> Problem to solve: Reproduce every line of the material, starting at the line containing "How do I perform: Click the warning" and ending at the line containing "Action: [1355, 313]", with both of those lines included.

> Record set:
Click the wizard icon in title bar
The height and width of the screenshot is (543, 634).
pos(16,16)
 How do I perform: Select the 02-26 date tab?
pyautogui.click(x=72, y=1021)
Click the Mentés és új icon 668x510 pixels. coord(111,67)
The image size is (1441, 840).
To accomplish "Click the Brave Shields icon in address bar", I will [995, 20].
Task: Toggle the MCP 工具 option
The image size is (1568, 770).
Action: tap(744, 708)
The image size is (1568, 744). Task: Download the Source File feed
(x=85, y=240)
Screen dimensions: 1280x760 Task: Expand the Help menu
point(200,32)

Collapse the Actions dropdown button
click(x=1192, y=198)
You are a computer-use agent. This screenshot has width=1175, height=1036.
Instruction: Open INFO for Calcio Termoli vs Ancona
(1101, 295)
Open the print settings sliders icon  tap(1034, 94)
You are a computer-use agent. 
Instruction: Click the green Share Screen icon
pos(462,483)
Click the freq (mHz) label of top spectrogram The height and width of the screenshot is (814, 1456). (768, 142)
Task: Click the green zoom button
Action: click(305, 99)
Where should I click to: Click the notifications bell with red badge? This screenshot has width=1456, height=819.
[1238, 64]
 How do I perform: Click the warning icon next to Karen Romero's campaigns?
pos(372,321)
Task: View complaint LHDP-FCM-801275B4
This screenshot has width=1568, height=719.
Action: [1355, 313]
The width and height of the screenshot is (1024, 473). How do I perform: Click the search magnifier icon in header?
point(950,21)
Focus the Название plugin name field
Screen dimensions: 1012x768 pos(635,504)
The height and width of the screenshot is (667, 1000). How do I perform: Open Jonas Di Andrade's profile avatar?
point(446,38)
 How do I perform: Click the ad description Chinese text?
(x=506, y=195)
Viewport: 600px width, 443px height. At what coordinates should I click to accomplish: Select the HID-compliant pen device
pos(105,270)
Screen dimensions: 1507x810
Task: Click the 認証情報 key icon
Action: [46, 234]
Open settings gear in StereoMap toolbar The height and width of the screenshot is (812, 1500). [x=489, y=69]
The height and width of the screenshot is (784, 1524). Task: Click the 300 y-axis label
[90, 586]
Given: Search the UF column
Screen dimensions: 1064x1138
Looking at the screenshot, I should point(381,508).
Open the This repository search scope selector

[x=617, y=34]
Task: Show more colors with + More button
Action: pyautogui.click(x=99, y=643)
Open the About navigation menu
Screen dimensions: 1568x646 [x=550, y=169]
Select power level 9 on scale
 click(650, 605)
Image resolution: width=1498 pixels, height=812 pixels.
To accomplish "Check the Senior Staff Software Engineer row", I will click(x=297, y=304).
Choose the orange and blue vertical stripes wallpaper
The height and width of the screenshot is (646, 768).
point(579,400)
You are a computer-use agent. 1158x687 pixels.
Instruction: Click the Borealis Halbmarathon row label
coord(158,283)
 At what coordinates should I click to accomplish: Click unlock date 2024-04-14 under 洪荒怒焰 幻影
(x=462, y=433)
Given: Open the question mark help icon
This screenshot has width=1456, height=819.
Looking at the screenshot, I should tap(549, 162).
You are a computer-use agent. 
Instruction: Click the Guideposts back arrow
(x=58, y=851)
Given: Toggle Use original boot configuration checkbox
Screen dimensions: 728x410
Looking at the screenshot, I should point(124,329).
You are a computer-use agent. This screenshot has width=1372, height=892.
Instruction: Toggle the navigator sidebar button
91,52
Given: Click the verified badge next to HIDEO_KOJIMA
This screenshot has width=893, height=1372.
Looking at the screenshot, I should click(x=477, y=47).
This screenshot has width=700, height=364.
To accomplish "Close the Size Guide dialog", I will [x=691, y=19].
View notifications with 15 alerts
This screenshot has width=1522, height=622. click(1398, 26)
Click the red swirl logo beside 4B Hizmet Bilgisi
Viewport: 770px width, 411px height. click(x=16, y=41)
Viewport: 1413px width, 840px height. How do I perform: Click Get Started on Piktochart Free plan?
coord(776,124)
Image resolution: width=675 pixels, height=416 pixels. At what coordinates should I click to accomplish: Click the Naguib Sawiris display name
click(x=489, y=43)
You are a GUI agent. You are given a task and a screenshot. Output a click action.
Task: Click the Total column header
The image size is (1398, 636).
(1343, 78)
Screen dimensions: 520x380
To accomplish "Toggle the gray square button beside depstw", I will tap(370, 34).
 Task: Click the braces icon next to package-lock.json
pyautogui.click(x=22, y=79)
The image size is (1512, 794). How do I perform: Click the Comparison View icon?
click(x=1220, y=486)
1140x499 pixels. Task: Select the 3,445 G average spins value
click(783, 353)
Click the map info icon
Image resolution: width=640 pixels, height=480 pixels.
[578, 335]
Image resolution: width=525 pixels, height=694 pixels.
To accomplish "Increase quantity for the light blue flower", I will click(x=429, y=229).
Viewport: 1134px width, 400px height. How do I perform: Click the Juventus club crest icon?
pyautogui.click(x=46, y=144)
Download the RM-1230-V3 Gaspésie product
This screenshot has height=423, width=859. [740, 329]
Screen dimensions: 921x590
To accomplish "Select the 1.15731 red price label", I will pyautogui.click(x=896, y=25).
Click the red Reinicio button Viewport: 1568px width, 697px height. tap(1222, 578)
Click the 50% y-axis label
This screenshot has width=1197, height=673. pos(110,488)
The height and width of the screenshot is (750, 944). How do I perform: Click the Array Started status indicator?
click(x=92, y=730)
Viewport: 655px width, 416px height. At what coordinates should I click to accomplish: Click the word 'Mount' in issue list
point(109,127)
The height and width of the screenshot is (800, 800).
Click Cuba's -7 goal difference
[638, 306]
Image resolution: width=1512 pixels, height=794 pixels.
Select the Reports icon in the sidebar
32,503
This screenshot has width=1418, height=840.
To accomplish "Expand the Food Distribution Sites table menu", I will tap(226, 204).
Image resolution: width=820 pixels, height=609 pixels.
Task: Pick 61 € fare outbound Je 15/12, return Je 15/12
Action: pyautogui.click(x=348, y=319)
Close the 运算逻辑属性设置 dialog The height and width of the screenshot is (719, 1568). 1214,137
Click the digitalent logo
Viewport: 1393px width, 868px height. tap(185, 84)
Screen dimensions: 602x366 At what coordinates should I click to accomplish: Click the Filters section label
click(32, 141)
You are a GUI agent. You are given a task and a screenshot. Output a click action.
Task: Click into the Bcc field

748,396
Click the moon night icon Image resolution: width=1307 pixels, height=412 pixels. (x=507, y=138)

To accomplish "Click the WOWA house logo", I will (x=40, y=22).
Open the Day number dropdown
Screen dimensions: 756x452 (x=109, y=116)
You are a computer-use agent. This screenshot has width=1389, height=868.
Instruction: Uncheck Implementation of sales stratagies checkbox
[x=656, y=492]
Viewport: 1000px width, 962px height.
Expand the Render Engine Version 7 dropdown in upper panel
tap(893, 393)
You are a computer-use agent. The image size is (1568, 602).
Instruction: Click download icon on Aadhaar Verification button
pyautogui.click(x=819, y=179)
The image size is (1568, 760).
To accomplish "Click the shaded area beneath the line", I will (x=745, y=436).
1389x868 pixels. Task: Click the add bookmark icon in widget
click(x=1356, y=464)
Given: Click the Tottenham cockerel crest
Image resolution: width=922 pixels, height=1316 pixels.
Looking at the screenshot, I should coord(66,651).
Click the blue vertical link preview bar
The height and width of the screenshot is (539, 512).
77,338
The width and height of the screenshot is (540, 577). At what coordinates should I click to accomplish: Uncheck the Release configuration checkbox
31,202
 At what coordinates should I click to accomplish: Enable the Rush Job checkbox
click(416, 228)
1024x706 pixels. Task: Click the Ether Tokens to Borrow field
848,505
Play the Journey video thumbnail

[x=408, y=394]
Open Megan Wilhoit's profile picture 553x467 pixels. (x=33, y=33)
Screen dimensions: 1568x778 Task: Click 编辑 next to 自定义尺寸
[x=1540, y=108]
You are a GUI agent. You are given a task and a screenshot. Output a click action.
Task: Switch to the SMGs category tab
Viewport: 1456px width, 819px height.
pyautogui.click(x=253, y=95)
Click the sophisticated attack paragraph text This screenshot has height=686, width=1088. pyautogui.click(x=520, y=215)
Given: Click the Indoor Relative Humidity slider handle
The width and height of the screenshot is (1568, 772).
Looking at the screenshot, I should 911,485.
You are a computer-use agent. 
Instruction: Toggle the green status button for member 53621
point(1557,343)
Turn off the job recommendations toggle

> Result for this exercise:
 How do I perform: Click the warning icon next to Karen Romero's campaigns?
pos(372,321)
Task: View complaint LHDP-FCM-801275B4
This screenshot has width=1568, height=719.
Action: [1355, 313]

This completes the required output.